» **WORK TO BE COMPLETED**: Your answer should consist of each line below that includes the word "will".

(DATASET ENTRIES)

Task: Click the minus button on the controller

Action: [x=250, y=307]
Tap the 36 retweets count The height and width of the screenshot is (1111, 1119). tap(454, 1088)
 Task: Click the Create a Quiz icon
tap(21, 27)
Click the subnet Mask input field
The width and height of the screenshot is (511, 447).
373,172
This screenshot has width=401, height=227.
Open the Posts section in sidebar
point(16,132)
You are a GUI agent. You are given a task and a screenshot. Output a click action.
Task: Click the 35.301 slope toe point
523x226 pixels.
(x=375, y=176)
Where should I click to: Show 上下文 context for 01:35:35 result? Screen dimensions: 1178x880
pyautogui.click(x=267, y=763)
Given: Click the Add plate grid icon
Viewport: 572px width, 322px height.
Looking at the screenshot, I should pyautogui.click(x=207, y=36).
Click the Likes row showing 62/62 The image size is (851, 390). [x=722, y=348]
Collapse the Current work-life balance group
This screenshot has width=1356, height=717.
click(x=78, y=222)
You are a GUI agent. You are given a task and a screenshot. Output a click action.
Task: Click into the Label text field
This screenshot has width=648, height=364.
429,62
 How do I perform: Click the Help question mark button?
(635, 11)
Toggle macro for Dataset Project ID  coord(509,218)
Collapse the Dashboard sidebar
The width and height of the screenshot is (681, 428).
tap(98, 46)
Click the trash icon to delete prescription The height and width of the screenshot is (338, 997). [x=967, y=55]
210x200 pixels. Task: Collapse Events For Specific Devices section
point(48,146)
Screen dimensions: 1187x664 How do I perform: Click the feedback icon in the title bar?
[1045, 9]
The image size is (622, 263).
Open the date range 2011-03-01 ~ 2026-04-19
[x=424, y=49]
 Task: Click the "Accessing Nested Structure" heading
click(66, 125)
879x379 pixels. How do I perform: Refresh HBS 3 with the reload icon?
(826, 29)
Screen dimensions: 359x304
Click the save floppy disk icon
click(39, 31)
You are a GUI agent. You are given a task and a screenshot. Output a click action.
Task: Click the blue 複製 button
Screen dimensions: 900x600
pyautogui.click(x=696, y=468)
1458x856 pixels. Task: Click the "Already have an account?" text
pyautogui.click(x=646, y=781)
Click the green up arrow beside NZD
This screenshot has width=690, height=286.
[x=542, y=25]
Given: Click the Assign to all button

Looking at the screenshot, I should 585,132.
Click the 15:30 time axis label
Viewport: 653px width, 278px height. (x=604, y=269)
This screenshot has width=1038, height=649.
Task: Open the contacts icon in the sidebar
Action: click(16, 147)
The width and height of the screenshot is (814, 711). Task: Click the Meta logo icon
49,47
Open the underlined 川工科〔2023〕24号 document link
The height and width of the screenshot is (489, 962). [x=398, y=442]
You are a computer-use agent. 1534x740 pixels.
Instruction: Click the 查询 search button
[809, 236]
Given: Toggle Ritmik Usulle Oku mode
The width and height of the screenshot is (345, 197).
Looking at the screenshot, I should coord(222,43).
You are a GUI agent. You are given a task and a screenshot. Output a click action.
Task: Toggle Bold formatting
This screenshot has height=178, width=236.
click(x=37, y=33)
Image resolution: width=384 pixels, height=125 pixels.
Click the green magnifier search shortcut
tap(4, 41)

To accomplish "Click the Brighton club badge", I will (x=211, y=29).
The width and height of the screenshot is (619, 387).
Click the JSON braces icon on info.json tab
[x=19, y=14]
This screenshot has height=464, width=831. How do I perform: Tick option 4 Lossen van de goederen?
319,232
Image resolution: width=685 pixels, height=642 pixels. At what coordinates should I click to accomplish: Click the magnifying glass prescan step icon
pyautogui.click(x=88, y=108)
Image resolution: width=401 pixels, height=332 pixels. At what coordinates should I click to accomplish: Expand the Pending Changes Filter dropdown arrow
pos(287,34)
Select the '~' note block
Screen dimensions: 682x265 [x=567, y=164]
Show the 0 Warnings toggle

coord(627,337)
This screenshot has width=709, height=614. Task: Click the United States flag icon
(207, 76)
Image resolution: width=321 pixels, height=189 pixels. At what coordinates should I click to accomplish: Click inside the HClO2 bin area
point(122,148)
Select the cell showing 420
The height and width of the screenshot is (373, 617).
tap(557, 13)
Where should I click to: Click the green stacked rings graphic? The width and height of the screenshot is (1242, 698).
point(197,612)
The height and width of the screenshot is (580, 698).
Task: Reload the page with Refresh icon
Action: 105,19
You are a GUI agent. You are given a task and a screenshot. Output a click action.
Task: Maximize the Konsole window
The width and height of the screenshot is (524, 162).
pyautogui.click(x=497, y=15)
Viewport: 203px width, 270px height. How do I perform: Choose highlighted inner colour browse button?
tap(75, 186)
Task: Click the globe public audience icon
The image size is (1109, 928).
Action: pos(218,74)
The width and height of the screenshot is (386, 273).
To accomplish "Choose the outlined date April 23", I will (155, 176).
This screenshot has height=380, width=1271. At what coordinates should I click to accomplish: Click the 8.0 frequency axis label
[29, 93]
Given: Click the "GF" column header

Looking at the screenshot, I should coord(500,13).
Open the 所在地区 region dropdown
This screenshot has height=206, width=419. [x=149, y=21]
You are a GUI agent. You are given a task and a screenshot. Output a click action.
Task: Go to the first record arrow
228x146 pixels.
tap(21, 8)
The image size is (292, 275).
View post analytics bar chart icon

(End DATASET ENTRIES)

» **YOUR SOLUTION**:
To accomplish "Click the Brighton club badge", I will (x=211, y=29).
To accomplish "Choose the outlined date April 23", I will (155, 176).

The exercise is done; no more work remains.